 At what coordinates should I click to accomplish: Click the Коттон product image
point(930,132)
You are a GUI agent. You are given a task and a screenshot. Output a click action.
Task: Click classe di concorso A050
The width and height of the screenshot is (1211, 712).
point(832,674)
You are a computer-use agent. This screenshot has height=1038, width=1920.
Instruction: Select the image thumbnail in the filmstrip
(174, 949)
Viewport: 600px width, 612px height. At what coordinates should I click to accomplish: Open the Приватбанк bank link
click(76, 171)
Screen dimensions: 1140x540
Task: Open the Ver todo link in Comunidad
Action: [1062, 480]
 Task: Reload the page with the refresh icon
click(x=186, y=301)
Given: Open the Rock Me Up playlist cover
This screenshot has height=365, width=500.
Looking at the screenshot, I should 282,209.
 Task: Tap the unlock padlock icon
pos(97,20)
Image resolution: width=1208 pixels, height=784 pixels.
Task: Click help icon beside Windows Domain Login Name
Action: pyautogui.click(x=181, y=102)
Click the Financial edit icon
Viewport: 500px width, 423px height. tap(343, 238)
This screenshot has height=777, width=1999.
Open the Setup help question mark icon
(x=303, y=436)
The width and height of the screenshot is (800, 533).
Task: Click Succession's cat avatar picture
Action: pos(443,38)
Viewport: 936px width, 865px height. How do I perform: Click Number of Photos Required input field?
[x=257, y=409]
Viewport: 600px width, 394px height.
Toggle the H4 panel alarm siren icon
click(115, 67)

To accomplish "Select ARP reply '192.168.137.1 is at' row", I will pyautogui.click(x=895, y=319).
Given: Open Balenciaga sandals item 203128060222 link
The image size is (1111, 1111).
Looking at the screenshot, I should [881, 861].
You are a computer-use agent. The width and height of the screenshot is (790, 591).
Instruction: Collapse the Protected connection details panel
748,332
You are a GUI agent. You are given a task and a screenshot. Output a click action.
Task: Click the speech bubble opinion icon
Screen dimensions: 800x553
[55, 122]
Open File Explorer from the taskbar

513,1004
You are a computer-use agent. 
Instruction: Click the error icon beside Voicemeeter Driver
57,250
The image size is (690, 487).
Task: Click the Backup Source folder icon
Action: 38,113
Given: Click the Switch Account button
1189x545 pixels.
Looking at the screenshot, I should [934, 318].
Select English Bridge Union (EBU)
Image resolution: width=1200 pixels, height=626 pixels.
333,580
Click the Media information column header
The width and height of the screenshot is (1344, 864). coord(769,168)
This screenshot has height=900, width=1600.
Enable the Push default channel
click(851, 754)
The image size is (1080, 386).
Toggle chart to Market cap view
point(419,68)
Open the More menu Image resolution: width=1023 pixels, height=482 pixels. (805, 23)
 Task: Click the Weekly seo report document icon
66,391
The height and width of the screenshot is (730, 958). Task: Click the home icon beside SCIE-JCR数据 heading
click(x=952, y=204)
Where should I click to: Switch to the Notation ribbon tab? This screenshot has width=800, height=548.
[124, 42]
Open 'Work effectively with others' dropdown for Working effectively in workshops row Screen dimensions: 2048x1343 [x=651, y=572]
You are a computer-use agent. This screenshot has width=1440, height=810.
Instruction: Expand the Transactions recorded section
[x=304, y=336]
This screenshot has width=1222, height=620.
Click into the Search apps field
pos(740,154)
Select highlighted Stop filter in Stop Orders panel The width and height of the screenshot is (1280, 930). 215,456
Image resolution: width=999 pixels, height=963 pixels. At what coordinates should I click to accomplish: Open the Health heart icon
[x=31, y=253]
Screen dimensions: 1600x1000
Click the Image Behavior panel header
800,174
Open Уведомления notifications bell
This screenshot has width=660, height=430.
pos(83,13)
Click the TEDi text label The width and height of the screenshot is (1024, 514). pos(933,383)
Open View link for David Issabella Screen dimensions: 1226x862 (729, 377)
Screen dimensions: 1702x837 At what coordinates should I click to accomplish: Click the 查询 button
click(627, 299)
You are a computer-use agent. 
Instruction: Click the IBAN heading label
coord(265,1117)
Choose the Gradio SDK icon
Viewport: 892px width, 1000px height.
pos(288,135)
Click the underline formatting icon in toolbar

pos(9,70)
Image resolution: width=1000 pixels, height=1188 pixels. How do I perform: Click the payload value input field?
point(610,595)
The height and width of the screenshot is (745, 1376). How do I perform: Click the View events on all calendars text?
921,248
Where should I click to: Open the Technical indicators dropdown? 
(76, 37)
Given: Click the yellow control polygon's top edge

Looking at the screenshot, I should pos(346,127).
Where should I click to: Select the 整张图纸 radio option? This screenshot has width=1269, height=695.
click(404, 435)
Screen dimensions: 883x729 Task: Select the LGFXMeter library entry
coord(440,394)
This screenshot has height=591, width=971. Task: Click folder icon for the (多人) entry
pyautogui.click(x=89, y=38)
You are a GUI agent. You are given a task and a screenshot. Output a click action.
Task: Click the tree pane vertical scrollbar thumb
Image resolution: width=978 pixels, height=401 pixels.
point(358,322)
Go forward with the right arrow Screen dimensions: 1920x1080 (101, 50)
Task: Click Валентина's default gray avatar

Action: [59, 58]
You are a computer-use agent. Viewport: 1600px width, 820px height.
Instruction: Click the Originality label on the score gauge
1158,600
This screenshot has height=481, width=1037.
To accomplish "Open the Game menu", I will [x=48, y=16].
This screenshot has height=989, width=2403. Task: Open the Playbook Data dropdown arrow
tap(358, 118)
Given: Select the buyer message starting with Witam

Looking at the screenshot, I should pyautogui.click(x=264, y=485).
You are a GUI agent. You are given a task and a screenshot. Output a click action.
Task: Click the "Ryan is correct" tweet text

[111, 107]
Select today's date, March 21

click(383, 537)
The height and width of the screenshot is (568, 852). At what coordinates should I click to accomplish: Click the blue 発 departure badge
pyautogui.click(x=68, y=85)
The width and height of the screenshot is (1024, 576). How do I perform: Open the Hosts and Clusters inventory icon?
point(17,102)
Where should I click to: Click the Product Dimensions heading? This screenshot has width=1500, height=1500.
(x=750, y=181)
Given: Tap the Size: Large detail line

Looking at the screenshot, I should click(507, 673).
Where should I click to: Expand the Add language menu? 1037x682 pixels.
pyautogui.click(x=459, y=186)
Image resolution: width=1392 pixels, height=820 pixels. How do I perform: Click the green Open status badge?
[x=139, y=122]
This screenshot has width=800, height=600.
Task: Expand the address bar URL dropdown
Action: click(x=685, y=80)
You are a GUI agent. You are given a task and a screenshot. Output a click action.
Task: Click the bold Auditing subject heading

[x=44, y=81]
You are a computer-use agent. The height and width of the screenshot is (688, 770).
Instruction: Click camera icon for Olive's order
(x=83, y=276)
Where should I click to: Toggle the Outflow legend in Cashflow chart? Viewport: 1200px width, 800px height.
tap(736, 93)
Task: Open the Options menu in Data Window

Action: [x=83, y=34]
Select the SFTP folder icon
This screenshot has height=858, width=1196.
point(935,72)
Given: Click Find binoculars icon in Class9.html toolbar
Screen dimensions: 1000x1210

_ABOUT THIS TASK_
Please copy the lines above from the line with "Open the Setup help question mark icon" up to and including the line with "This screenshot has height=900, width=1600.", exactly as written and with nothing else.

_TASK OUTPUT_
Open the Setup help question mark icon
(x=303, y=436)
The width and height of the screenshot is (800, 533).
Task: Click Succession's cat avatar picture
Action: pos(443,38)
Viewport: 936px width, 865px height. How do I perform: Click Number of Photos Required input field?
[x=257, y=409]
Viewport: 600px width, 394px height.
Toggle the H4 panel alarm siren icon
click(115, 67)

To accomplish "Select ARP reply '192.168.137.1 is at' row", I will pyautogui.click(x=895, y=319).
Given: Open Balenciaga sandals item 203128060222 link
The image size is (1111, 1111).
Looking at the screenshot, I should [881, 861].
You are a computer-use agent. The width and height of the screenshot is (790, 591).
Instruction: Collapse the Protected connection details panel
748,332
You are a GUI agent. You are given a task and a screenshot. Output a click action.
Task: Click the speech bubble opinion icon
Screen dimensions: 800x553
[55, 122]
Open File Explorer from the taskbar

513,1004
You are a computer-use agent. 
Instruction: Click the error icon beside Voicemeeter Driver
57,250
The image size is (690, 487).
Task: Click the Backup Source folder icon
Action: 38,113
Given: Click the Switch Account button
1189x545 pixels.
Looking at the screenshot, I should [934, 318].
Select English Bridge Union (EBU)
Image resolution: width=1200 pixels, height=626 pixels.
333,580
Click the Media information column header
The width and height of the screenshot is (1344, 864). coord(769,168)
This screenshot has height=900, width=1600.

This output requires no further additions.